Below is a forum thread about Bayes database disk reads, followed by a listing. Using only the thread, decide whether each statement agrees with it. Answer yes or no and quote the thread's words that settle it: 1. An average message is broken down into 262 tokens. 2. The writer predicts that switching to SQL will make a difference. 3. Getting a token's Bayes info from disk means reading at least one 4k block.

[Page extract]

------------------------

On average a message is broken down into 262 tokens (this is based of Sidney's mail flow) our target goal for deployment is ~2-3k msg/min capacity. For DB_file, this results in the worst case as, 25-52 mb/sec of read IO (4k read blocks * msg/sec * #tokens). Our benchmarking is pretty much in line with the theoretical numbers. This doesn't take into account database updates.
This really crystallizes it for me. Even though I said I wasn't going to say more until we saw some actual number [ :-) ], I'm willing to go out on a limb now and predict that switching to SQL will not make a difference for you. Here is my reasoning, which I think is completely independent of whether we use DB_File or SQL or any other disk based storage:
For each of the average 262 tokens in a message you have to access a database element to get the Bayes info for that user for that token. Either that element is on the disk or else it is already cached in memory. If it is on the disk, that means a minimum of one 4k disk block being read in.
The only ways I can think of right now to read less than 4k * 262 bytes per message are: 1) cache all of the users' Bayes db in between messages, i.e., have tens or hundreds of Gb of ram cache; 2) find a way to not require the database info for a large percentage of the tokens; or 3) get more than one of the tokens that are in the message in each 4k block that is read.

------------------------

[Extracted data]

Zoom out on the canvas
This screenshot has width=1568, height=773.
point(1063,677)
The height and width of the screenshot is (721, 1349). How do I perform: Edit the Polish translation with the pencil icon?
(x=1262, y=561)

------------------------

[Exercise response]
1. Yes: "On average a message is broken down into 262 tokens"
2. No: "predict that switching to SQL will not make a difference for you"
3. Yes: "If it is on the disk, that means a minimum of one 4k disk block being read in."